═══ Ausgewählter Auszug ═══

Danke für den Link, aber die Webseite verlangt einen Benutzernamen und ein  Passwort.

Thomas


----------



## adi5 (23 Februar 2010)

Hallo Thomas,

du musst dich an den Support von B&R wenden.Nomalerweise bekommst du ohne Probleme eine Testversion die 30 Tage geht die Leute von B&R sind ganz in Ordnung.

mfg

adi5


----------



## TH-SH (23 Februar 2010)

adi5 schrieb:


> Hallo Thomas,
> 
> du musst dich an den Support von B&R wenden.Nomalerweise bekommst du ohne Probleme eine Testversion die 30 Tage geht die Leute von B&R sind ganz in Ordnung.
> 
> ...



Ich habe da eben mal hingeschrieben. Mal sehen, wie schnell der Support ist...

Thomas


----------



## Jens_Ohm (23 Februar 2010)

TH-SH schrieb:


> Danke für den Link, aber die Webseite verlangt einen Benutzernamen und ein  Passwort.
> 
> Thomas



Sorry, soweit habe ich es nicht probiert. Ich bekomme immer CD/DVDs mit der Post.

Gruß Jens


----------



## TH-SH (23 Februar 2010)

Jens_Ohm schrieb:


> Sorry, soweit habe ich es nicht probiert. Ich bekomme immer CD/DVDs mit der Post.
> 
> Gruß Jens



Kein Problem, meine Postadresse ist schon dort angekommen.

Thomas

P.S.: Hast Du eine Meinung, wie lange die Bearbeitung (außer Postlaufzeit) dauert?


----------



## mike_nl (23 Februar 2010)

Also den Docenten finde ich schon sehr lustig. Was bin ich dan mit etwas mehr dann 30 Jahren Erfahrung in der Automatisierung? Professor oder so aehnlich?


----------



## TH-SH (24 Februar 2010)

TH-SH schrieb:


> Kein Problem, meine Postadresse ist schon dort angekommen.
> 
> Thomas



So, es gibt neue Infos. Eine Nachfrage nach meiner Privatadresse kam ca. 5 Minuten nach absenden der Webanfrage (gestern). Heute bekomme ich eine email mit einem Angebot für die DVD in Höhe von 53 Euro plus Steuer mit einer Lieferzeit von 2-4 Wochen. Für eine Demoversion zum runterladen finde ich das schon komisch - haben die dort nur eine 1200baud Leitung?

═══ Material ═══

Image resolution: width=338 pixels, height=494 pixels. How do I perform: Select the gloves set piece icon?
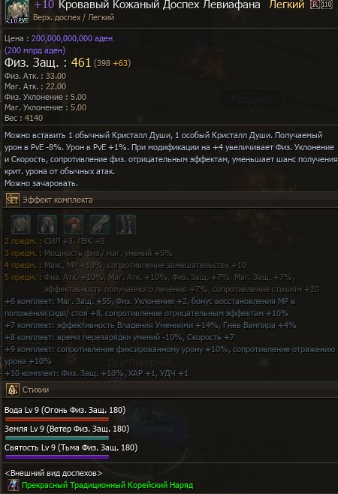[100, 224]
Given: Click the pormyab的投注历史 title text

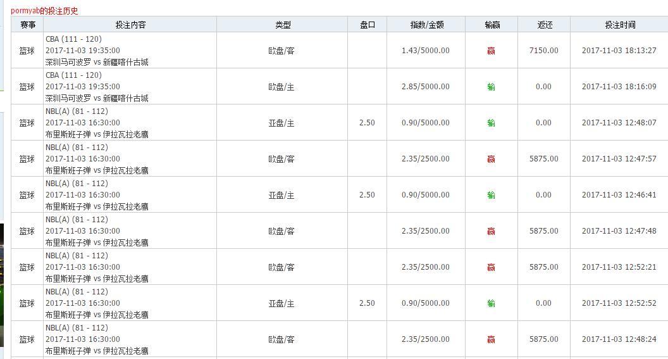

═══

» **Arbeitsaufträge**
**1.** Welche Benutzernamen stehen im Forenauszug in den Überschriften der Beiträge? Nenne jeden Namen nur einmal.
**2.** Zu welchem Preis wird die DVD im Forenauszug angeboten?
**3.** Setze den Forenauszug nach seinem letzten Satz fort.

» **Antworten**
**1.** adi5, TH-SH, Jens_Ohm, mike_nl

**2.** Für 53 Euro plus Steuer.

**3.**
Thomas


----------



## uncle_tom (24 Februar 2010)

> Heute bekomme ich eine email mit einem Angebot für die DVD in Höhe von  53 Euro plus Steuer mit einer Lieferzeit von 2-4 Wochen


*ROFL*Naja das ist mal wieder typisch für B&R



> die Leute von B&R  sind ganz in Ordnung


mir kommt´s manchmal so vor, als ob sie selber nicht wissen was sie tun.

Mfg
uncle_tom


----------



## adi5 (24 Februar 2010)

Hallo,

ich kann uncle_tom nicht zustimmen.Hab innerhalb von einer Woche eine 30 Tage Studentenversion bekommen völlig kostenlos.


----------



## pjtec (14 Juli 2010)

Kommt vielleicht auch darauf an, WIE man fragt ;-)


----------



## knorpe (17 Juli 2010)

also ich könnte mich über den b&r support jetzt auch ned extra beschweren.
da kenn ich von anderen firmen ganz andere sachen.


----------



## Sera (21 Juli 2010)

such dir die nächste b&r niederlassung raus und ruf da an. Die haben oft die demoversion rumliegen. Wenn das nicht soweit weg ist kannst sie eventuell gleich abholen. 
Eventuell hilfts nach einer Studentenversion statt nach ner Demoversion zu fragen.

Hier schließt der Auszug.